ですがその道のプロあるいはセミプロであることは事実ですので、内容面にも大きな不安はありません。
実は学校というのは人材の宝庫です。
なぜなら、人材の輩出こそが学校の本来の役割であり、その学校で育った卒業生一同、という特大の人材バンクを保有しているからです。
卒業生の力をいかに活用するか。
人材の発掘が企業活動における大きな課題である中、本来なら学校は大きなアドバンテージを持っているはずです。

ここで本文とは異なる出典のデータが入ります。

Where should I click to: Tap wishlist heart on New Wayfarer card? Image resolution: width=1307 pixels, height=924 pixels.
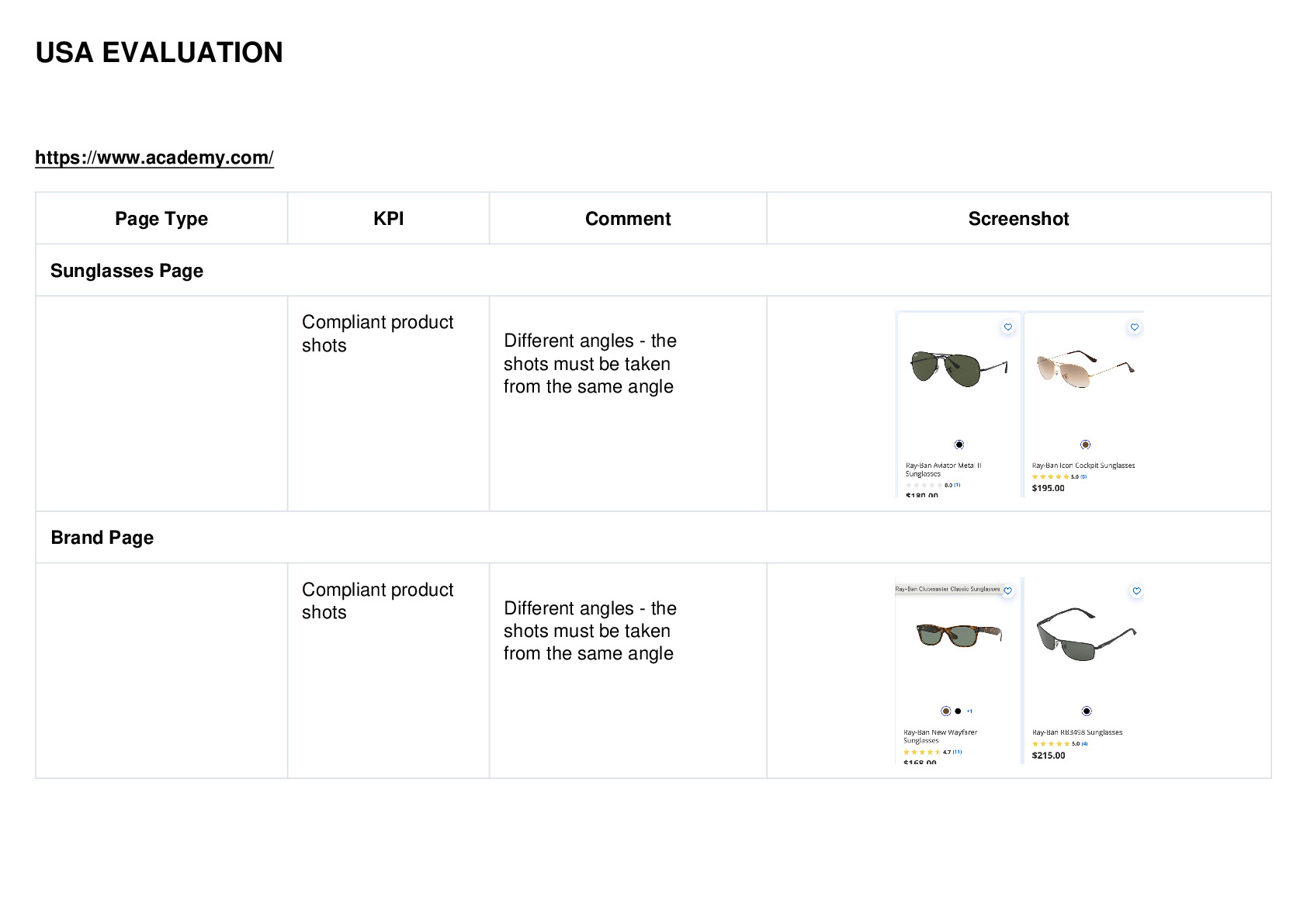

が、学校ではこのような実例がそれほど多いわけではありません。
その理由は、「助けを求めるのが上手ではない」という学校の特質にあるように思います。
私の知る限り、応援者の力をうまく借りられる人が学校にはあまりいらっしゃらない印象があります。
その理由はいくつかありますが、その根源はおそらく「自らのプロ意識」ではないかと感じます。
自分たちで解決すべき問題は自分たちで何とかする、という気持ちはぜひとも持っておきたい一方、その応援を他者にお願いすることで「違った視点」「解決のノウハウ」などが手に入るのはもちろん、単にマンパワーを増やしたり、雰囲気を変えたり、言いにくいことを言わせたりといった、副次的な効果もたくさん得られるものです。
今回の事例では教員予備軍の皆さんの応援を借りているわけですが、こういったことも外部の視点からすればそれほど難しくなさそうなことなのですが、学校内部においてはしくみのうえでというよりも、心理的なハードルが高いのではないかと私などは感じてしまっています。
私学においても多様な人材が大勢集まる学校の特性を生かして、学校経営にも参画してもらうような取り組みが実践できれば…と願っています。